Whoever taught them that is either ignorant, or deliberate­ly covering up the fact that UK CO2 emissions have fallen consistent­ly in each of the past six years (the result of government­mandated action to shut coalpowere­d power stations).

Last year, or so scientists tell us, UK CO2 emissions were at the lowest levels in more than 120 years, despite the fact that our population and output is vastly higher.

Add to this that the UK contribute­s little more than one per cent of global CO2 emissions, and you wonder — again — what these children have been told by their teachers. Have they been told, for example, that China is building almost 260 gigawatts of new coal-fired power generating capacity (equivalent to roughly the entire U.S. coal power station fleet)?

Have they been told that last year China also financed more than a quarter of worldwide coal plant constructi­on (to the tune of $36bn)?

If these ‘ striking’ schoolchil­dren were at all informed on the matter that exercises them so much, they would be demonstrat­ing not in Parliament Square but outside the London embassy of the People’s Republic of China.

That’s the one with the red flag, as its government still claims to be faithful to Marxism. In fact, Communism is also fashionabl­e among young would-be saviours of the planet. A number of those demonstrat­ing last week were waving the red flag complete with hammer and sickle. One of them was standing on the plinth with the statue of

Winston Churchill in Parliament Square. He had doubtless never been told by his teachers that the late Soviet regime and its Eastern European satellites made Donald Trump look like an ecologist.

The Chernobyl nuclear blow-out was only the most spectacula­r example of its environmen­tal blight — and the only one which the Soviet government was unable to cover up or prevent being known about in the West.

But since the collapse of Soviet Communism we have learned much more. In 2013 a Russian scientist from Murmansk disclosed that, despite official denials, the Soviet navy had been dumping nuclear waste in the Barents Sea, several hundred miles from the Norwegian coast in a known fishing area.

Apparently the Soviet fleet punctured the protective containers, so the barrels of radioactiv­e waste would fill with seawater and sink, rather than risk them floating and being discovered.

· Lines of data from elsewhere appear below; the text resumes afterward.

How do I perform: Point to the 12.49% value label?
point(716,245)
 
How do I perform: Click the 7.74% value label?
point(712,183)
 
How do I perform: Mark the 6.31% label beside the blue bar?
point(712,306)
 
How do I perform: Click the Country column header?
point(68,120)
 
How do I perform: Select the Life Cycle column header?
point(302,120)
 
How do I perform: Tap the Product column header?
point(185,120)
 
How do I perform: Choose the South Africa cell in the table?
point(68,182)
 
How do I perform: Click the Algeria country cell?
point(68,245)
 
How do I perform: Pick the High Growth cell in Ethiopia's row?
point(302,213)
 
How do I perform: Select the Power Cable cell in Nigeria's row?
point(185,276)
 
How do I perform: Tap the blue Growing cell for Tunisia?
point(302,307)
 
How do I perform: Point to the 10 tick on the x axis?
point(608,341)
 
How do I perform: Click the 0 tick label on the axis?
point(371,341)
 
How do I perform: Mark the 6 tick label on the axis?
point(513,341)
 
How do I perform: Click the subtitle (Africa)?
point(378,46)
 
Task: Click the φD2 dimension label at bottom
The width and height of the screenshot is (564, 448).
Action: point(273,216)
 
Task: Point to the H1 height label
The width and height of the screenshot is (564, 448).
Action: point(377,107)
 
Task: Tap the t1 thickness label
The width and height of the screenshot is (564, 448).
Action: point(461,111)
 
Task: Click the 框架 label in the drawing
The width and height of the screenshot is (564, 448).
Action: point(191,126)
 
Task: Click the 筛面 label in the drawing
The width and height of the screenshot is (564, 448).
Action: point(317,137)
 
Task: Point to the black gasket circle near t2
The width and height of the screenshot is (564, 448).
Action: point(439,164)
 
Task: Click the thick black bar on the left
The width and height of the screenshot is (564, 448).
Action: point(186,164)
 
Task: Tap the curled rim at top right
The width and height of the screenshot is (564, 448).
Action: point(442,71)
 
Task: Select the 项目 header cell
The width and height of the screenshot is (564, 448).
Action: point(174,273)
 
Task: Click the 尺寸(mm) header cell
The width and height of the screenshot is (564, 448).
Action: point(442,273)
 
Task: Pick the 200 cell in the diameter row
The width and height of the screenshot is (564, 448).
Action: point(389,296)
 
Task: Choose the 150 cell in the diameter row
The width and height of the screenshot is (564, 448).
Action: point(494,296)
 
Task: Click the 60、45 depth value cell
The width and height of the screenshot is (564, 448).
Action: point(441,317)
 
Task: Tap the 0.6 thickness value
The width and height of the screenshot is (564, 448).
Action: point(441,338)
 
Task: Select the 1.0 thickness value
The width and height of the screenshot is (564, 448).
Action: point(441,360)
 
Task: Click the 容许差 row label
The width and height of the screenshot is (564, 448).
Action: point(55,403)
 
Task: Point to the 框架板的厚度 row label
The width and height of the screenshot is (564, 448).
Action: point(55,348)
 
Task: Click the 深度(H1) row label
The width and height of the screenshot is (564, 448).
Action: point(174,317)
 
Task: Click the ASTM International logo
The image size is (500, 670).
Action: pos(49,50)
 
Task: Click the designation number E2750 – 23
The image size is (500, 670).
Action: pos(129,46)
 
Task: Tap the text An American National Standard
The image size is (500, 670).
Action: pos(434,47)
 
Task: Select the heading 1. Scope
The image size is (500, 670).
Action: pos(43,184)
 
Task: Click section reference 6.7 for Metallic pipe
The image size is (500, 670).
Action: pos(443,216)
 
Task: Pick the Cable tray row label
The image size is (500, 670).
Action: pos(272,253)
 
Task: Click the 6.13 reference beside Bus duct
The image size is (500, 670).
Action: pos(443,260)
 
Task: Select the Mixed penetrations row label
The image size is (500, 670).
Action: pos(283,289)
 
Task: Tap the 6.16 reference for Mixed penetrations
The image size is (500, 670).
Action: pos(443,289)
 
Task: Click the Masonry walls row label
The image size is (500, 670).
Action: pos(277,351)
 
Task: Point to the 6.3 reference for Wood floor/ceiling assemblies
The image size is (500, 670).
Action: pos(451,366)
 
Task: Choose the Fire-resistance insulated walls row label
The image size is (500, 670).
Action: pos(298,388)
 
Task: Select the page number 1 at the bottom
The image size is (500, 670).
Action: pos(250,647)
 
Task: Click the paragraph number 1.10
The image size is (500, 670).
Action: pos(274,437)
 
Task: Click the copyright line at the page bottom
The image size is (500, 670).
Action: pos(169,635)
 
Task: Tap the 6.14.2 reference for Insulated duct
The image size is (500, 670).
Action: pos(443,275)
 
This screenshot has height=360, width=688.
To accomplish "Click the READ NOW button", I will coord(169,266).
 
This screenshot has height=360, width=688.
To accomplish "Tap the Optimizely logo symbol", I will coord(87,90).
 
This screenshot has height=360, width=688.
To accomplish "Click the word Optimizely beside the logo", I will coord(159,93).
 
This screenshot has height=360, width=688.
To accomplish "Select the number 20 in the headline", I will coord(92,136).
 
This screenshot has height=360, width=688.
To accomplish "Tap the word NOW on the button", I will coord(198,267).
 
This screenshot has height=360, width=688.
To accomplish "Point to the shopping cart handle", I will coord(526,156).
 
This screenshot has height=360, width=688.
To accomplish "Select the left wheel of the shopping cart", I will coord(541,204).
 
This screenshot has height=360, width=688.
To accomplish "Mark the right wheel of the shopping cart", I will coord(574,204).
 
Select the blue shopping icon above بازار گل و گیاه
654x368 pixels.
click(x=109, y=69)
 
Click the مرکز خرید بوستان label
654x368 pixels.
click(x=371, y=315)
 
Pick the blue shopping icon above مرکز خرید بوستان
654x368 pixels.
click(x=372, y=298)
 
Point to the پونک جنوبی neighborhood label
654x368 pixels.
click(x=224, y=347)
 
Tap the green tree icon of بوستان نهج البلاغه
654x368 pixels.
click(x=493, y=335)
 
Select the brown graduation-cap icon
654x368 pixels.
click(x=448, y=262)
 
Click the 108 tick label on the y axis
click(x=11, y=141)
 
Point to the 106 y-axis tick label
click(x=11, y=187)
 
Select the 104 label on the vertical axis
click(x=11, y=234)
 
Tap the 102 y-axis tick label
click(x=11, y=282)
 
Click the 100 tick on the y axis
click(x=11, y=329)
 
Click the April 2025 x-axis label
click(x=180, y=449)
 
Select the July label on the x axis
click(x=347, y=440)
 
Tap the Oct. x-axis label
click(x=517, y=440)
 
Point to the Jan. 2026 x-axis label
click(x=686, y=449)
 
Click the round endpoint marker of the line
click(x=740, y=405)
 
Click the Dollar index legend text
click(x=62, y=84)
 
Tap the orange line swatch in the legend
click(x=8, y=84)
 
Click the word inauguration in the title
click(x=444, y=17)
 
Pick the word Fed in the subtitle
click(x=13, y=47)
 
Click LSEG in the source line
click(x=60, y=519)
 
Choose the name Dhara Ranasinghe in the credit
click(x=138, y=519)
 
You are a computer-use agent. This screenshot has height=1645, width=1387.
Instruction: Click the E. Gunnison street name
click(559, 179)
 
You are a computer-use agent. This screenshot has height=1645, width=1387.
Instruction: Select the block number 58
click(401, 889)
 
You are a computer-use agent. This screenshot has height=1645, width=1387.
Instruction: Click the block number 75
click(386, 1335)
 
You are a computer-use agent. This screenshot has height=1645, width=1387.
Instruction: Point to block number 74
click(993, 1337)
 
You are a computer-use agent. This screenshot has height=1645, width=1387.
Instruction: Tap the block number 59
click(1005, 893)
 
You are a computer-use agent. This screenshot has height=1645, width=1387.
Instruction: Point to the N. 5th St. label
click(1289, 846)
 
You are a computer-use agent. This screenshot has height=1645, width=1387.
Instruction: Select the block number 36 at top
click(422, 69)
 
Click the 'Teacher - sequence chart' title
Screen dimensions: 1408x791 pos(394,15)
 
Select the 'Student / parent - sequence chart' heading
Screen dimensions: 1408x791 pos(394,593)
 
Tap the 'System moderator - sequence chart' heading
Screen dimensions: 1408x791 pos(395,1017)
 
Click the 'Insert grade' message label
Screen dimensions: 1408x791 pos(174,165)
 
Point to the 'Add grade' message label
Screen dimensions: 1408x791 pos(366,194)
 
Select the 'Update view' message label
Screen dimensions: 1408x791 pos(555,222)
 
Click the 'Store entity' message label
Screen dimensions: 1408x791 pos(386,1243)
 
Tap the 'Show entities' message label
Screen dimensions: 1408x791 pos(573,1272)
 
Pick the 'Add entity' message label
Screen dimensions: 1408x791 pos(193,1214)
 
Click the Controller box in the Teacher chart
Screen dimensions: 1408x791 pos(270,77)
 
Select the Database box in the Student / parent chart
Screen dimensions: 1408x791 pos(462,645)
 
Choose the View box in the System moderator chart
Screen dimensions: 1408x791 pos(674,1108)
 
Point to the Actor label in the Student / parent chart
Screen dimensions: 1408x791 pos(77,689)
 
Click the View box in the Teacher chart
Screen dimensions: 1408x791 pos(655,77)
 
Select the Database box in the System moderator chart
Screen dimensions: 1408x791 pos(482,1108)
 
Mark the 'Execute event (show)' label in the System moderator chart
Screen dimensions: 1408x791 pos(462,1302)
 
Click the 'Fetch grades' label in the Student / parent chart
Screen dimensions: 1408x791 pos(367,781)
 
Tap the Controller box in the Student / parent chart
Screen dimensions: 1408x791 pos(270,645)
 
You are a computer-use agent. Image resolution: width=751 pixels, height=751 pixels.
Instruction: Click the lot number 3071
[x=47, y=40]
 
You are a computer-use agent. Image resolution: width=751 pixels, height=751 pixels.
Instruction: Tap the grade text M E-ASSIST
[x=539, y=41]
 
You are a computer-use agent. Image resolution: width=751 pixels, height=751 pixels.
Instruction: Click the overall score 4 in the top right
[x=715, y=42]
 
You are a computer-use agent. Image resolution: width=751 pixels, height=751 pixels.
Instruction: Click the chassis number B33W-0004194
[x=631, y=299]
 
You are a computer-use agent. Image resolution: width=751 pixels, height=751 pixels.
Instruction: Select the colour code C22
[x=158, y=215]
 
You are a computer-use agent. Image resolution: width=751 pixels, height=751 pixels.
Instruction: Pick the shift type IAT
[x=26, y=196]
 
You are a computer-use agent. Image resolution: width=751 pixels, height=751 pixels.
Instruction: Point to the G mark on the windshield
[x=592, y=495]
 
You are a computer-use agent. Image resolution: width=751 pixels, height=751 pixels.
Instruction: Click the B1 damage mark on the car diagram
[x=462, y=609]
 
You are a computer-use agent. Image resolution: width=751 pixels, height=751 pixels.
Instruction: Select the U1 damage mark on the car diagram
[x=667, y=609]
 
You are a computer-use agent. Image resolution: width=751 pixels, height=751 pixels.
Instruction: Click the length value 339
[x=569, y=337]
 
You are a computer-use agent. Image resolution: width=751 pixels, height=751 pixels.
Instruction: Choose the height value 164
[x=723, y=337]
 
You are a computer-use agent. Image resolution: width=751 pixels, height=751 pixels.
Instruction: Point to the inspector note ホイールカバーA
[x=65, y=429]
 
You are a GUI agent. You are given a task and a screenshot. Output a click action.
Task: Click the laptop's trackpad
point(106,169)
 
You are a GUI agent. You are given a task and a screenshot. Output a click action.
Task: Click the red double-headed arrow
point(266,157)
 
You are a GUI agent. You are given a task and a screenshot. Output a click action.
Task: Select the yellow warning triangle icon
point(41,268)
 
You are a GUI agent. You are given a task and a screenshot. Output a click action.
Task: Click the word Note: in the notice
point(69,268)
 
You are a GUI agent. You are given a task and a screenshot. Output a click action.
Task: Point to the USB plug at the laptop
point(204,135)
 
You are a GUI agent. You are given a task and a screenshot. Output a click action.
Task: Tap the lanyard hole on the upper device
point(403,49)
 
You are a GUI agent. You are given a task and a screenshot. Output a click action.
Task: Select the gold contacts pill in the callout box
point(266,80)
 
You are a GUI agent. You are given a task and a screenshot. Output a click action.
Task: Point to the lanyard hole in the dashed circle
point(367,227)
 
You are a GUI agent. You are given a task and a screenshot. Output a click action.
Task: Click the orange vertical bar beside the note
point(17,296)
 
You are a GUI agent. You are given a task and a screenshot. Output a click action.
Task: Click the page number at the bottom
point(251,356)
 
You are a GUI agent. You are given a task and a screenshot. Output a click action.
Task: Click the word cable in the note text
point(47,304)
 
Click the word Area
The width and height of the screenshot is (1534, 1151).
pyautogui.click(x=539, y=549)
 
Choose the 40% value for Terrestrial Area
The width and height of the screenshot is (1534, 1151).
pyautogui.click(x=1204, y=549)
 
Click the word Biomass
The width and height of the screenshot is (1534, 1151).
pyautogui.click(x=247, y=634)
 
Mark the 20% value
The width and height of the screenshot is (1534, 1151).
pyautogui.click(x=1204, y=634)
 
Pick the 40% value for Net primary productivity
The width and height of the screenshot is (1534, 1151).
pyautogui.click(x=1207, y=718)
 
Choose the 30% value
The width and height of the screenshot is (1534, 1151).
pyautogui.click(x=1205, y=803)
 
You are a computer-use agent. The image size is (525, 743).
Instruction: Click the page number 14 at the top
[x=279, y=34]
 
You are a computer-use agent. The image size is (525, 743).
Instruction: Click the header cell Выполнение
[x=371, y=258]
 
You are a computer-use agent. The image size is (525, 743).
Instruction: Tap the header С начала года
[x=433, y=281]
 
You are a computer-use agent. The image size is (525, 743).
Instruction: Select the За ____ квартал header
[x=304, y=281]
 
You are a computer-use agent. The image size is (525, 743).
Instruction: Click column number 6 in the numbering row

The real environmen­tal gap between the West (so despised by those who fill pupils’ minds with the joys of Marxism) and the Soviet system was most clearly revealed in Germany after the fall of the Berlin Wall. At the time of reunificat­ion, only half of the East’s domestic sewage was receiving treatment: half of the country’s lakes were considered dead or dying. And in some parts of Communist East Germany the level of air pollution was between eight and 12 times greater than found in ‘capitalist’ West Germany.

I fear the ‘striking’ schoolchil­dren — many of whom were chanting ‘f*** Theresa May’ outside Downing Street — have been taught to think that Jeremy Corbyn was right that East Germany was a workers’ paradise (the Labour leader holidayed there, he admired it so much).

Perhaps it’s time for a march against Communism. Ending up outside the offices of the National Union of Teachers.